# Your task:
Nothing is needed except the lines below that run from the one with "Instruction: Click STAR ANA HABER program" through the one with "The width and", repeated exactly.

[Saved data entries]
-*-

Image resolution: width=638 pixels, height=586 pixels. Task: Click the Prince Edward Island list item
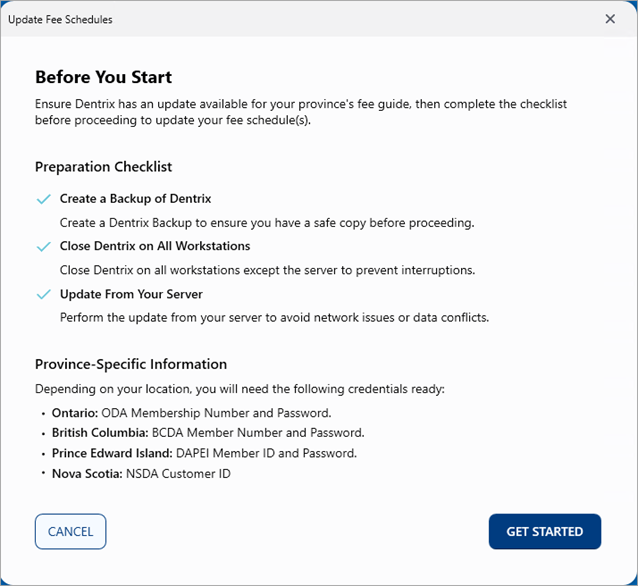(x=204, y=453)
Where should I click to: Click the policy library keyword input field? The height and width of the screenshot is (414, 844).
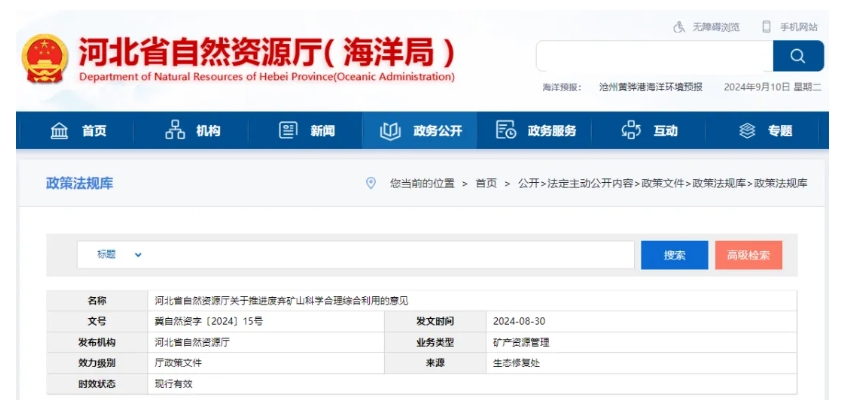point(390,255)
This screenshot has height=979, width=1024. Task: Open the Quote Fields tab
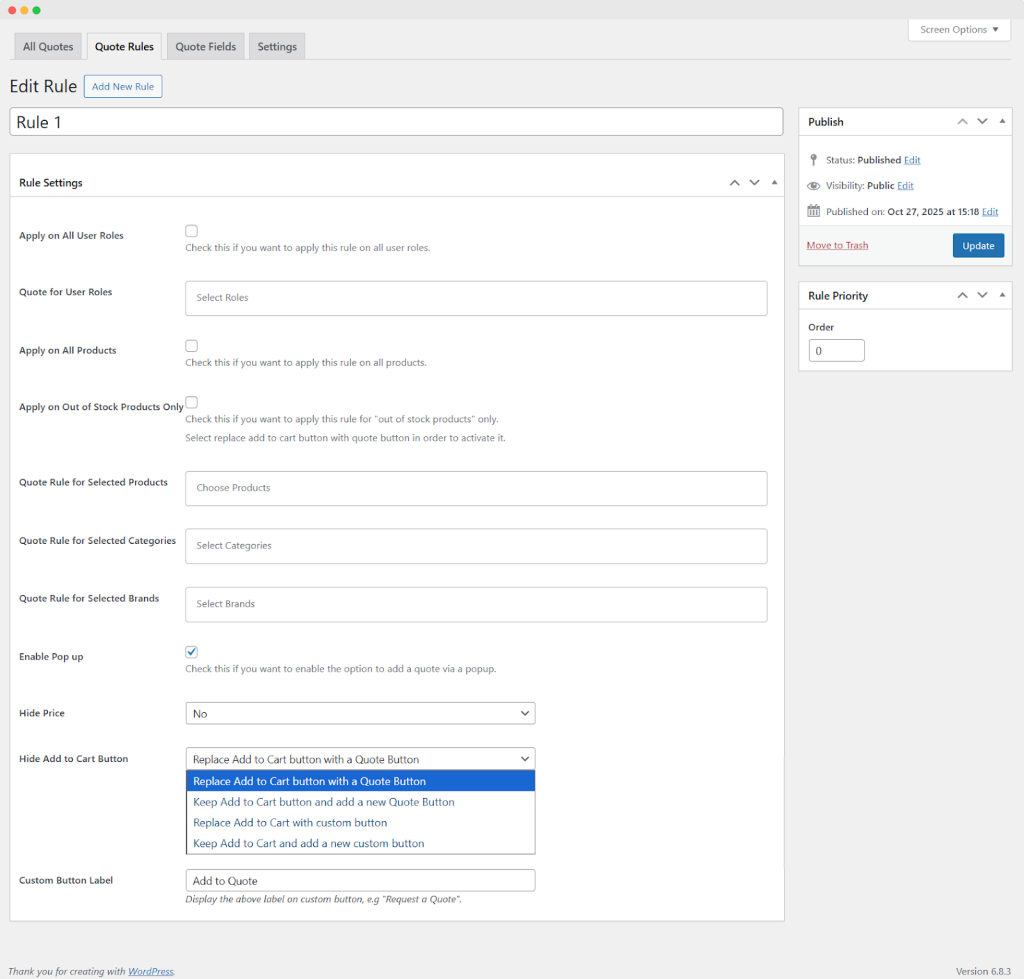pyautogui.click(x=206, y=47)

-*-

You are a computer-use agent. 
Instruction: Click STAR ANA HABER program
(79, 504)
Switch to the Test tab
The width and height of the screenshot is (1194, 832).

-*-

# Task response:
Instruction: Click STAR ANA HABER program
(79, 504)
Switch to the Test tab
The width and height of the screenshot is (1194, 832).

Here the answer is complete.